> To do:
Rewrite the listing below, changing "Dealer Locator" to "Store Finder" and leaving everything else as it is.

> Data for this task:
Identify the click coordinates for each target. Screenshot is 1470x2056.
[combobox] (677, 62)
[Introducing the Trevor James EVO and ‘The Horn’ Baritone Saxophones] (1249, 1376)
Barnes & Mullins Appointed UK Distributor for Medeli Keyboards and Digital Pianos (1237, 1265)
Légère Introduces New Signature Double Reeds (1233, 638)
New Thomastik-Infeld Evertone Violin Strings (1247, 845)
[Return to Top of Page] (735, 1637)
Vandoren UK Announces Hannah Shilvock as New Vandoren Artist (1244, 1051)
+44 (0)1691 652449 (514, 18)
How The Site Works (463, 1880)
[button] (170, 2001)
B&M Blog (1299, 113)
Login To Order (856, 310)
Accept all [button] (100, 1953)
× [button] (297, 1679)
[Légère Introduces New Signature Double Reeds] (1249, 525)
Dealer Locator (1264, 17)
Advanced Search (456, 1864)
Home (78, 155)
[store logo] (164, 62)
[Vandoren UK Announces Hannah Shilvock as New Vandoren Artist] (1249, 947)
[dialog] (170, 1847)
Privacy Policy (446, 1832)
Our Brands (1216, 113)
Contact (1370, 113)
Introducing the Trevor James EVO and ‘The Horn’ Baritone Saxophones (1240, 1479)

> Reply to the task:
Identify the click coordinates for each target. Screenshot is 1470x2056.
[combobox] (677, 62)
[Introducing the Trevor James EVO and ‘The Horn’ Baritone Saxophones] (1249, 1376)
Barnes & Mullins Appointed UK Distributor for Medeli Keyboards and Digital Pianos (1237, 1265)
Légère Introduces New Signature Double Reeds (1233, 638)
New Thomastik-Infeld Evertone Violin Strings (1247, 845)
[Return to Top of Page] (735, 1637)
Vandoren UK Announces Hannah Shilvock as New Vandoren Artist (1244, 1051)
+44 (0)1691 652449 (514, 18)
How The Site Works (463, 1880)
[button] (170, 2001)
B&M Blog (1299, 113)
Login To Order (856, 310)
Accept all [button] (100, 1953)
× [button] (297, 1679)
[Légère Introduces New Signature Double Reeds] (1249, 525)
Store Finder (1264, 17)
Advanced Search (456, 1864)
Home (78, 155)
[store logo] (164, 62)
[Vandoren UK Announces Hannah Shilvock as New Vandoren Artist] (1249, 947)
[dialog] (170, 1847)
Privacy Policy (446, 1832)
Our Brands (1216, 113)
Contact (1370, 113)
Introducing the Trevor James EVO and ‘The Horn’ Baritone Saxophones (1240, 1479)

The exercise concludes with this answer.